» **Your task**
Transcribe the records word for word. Leave every picture out.

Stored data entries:
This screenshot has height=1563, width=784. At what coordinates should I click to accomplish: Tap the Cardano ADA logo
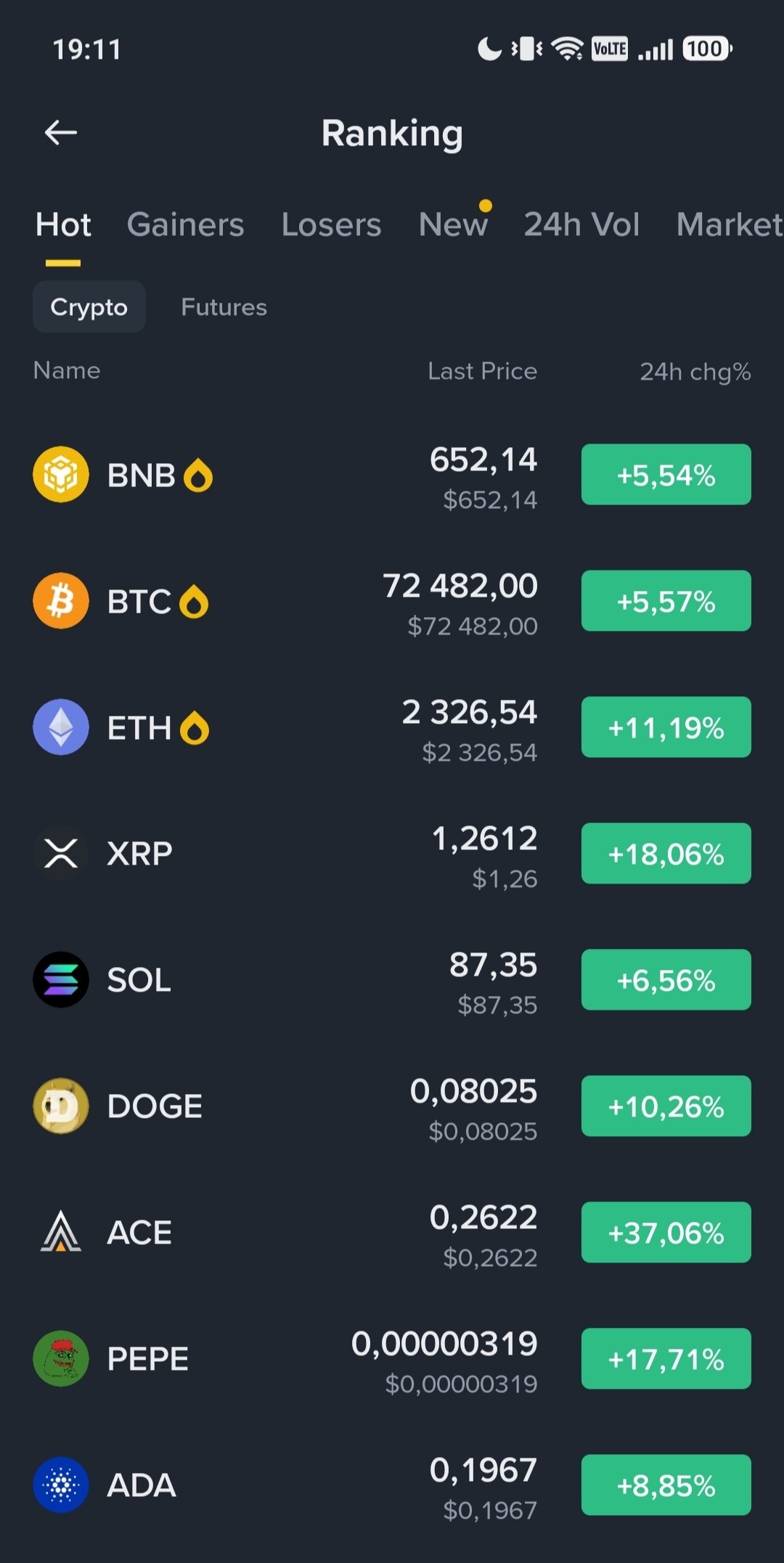[x=61, y=1485]
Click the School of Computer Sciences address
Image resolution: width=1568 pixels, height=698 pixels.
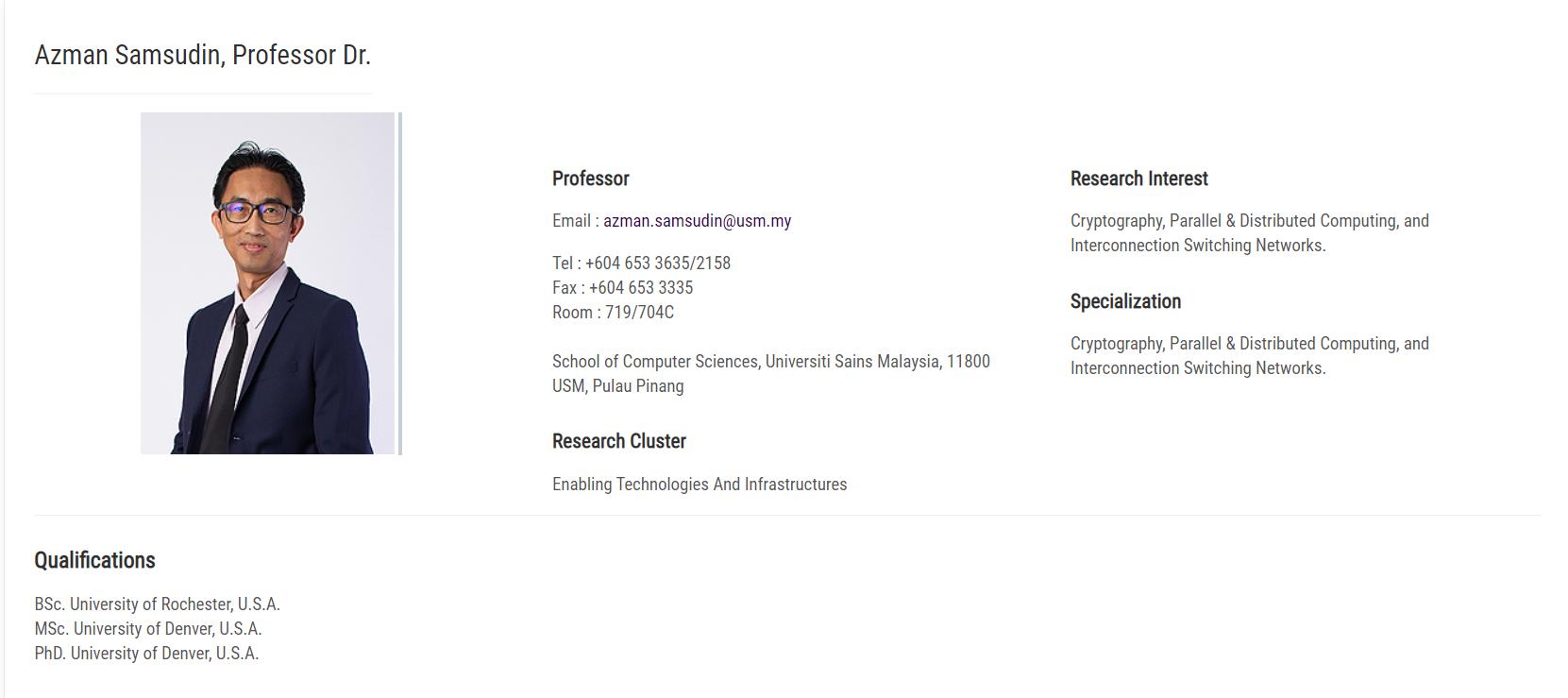[770, 373]
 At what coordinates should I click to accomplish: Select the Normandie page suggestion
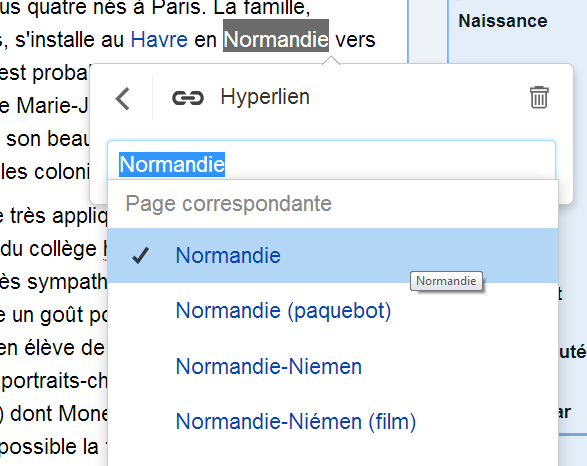[x=333, y=255]
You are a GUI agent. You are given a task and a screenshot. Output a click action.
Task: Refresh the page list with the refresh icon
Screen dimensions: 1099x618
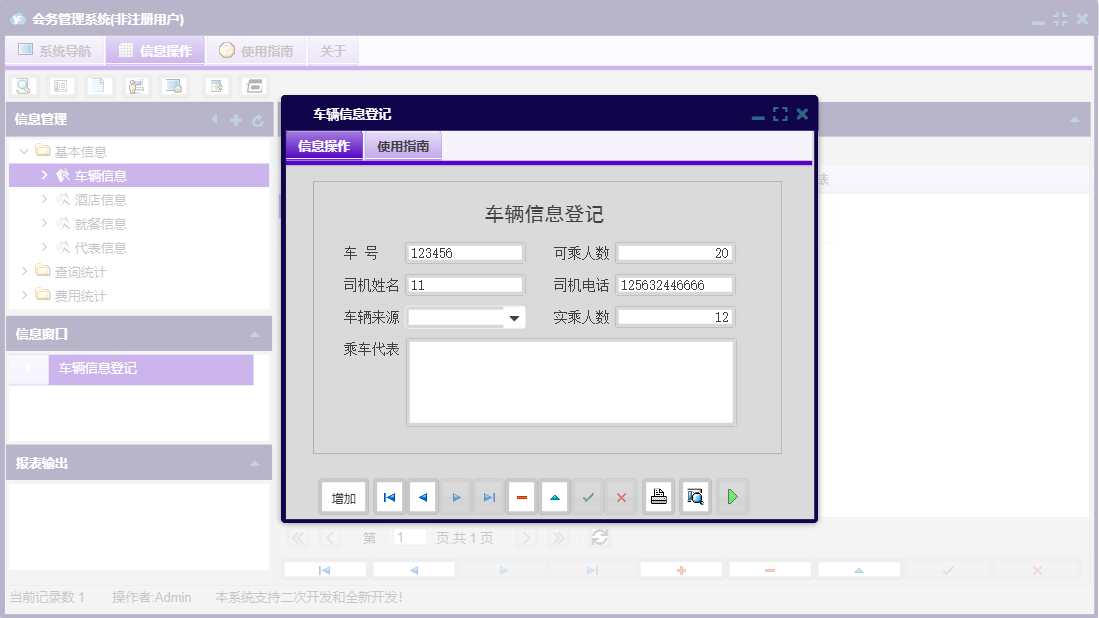click(x=599, y=537)
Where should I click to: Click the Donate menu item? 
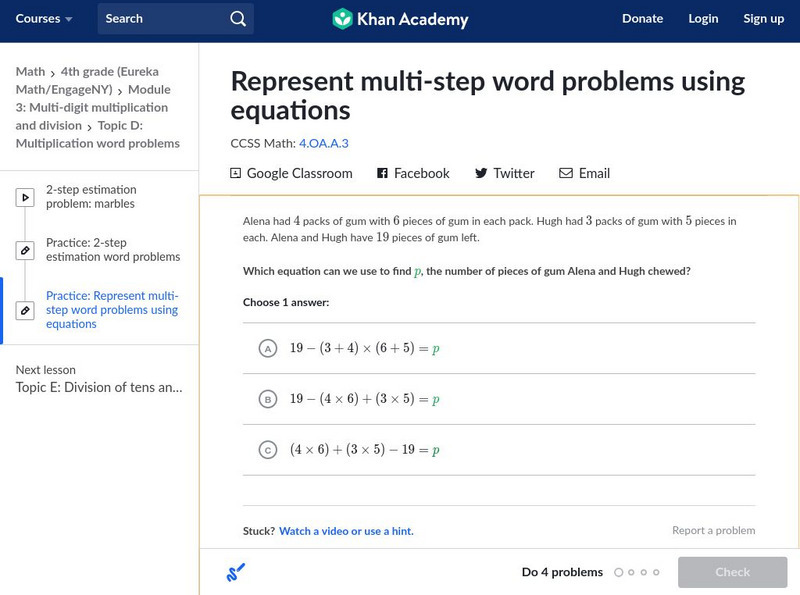tap(642, 19)
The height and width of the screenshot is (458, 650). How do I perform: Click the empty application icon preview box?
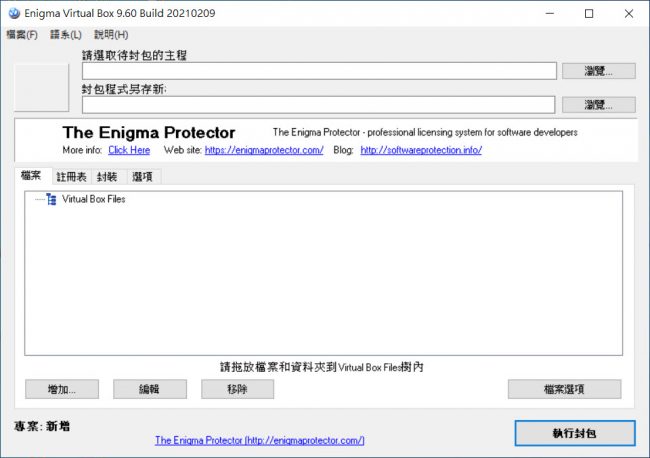[x=42, y=87]
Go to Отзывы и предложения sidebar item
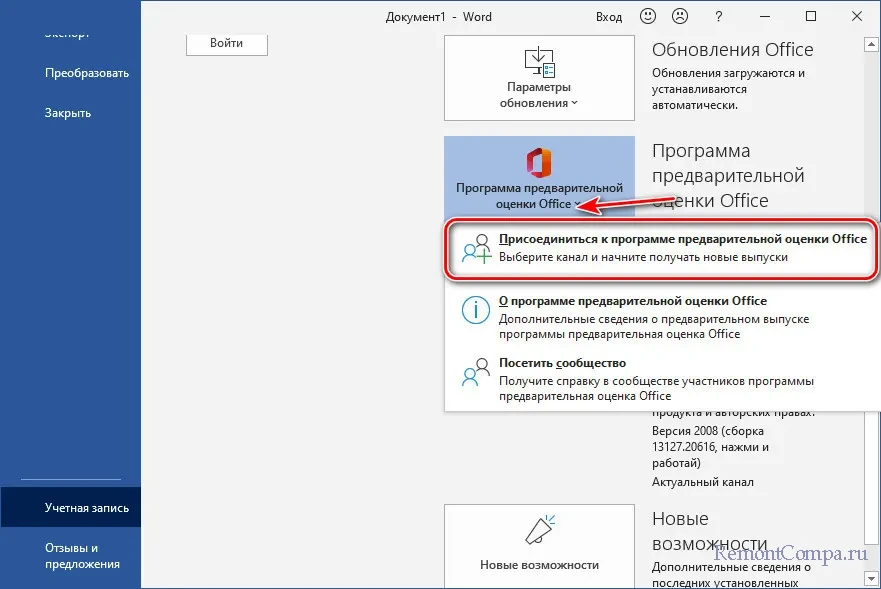Viewport: 881px width, 589px height. [82, 555]
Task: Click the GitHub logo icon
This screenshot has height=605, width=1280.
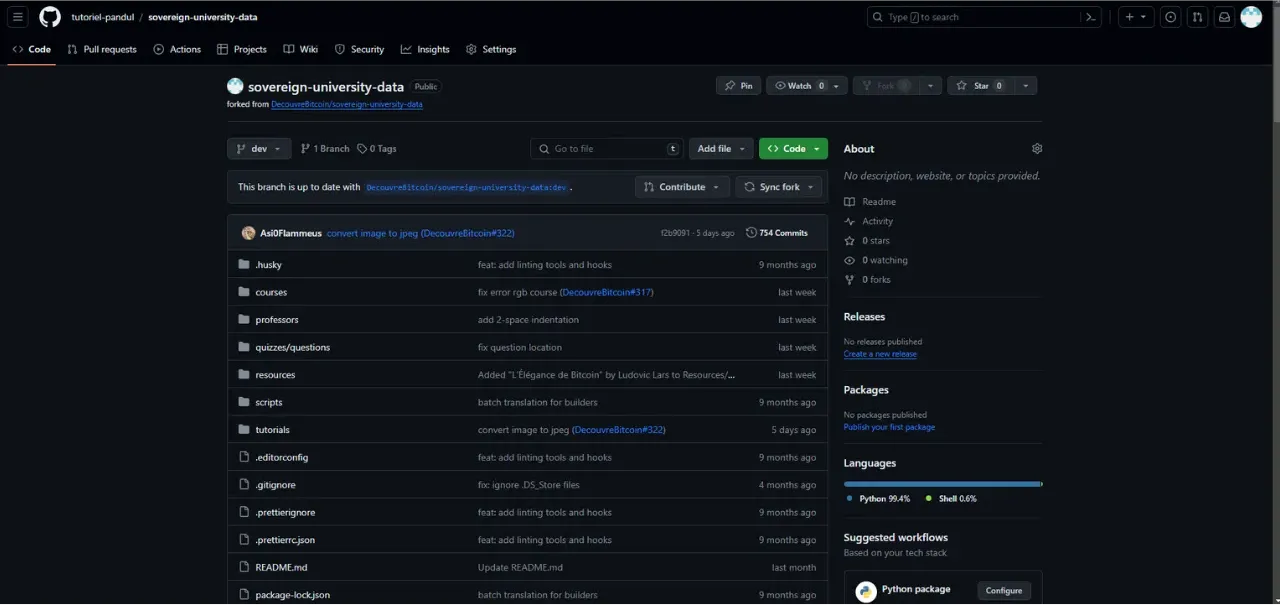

» **Task output**
This screenshot has height=1563, width=784. At what coordinates should I click to accomplish: Tap the Cardano ADA logo
[x=61, y=1485]
Click the School of Computer Sciences address
Image resolution: width=1568 pixels, height=698 pixels.
[770, 373]
 At what coordinates should I click to accomplish: Select the Normandie page suggestion
[x=333, y=255]
You are a GUI agent. You are given a task and a screenshot. Output a click action.
Task: Refresh the page list with the refresh icon
Screen dimensions: 1099x618
click(x=599, y=537)
Where should I click to: Click the Donate menu item? 
tap(642, 19)
The height and width of the screenshot is (458, 650). How do I perform: Click the empty application icon preview box?
[x=42, y=87]
Go to Отзывы и предложения sidebar item
Viewport: 881px width, 589px height. [82, 555]
Task: Click the GitHub logo icon
This screenshot has height=605, width=1280.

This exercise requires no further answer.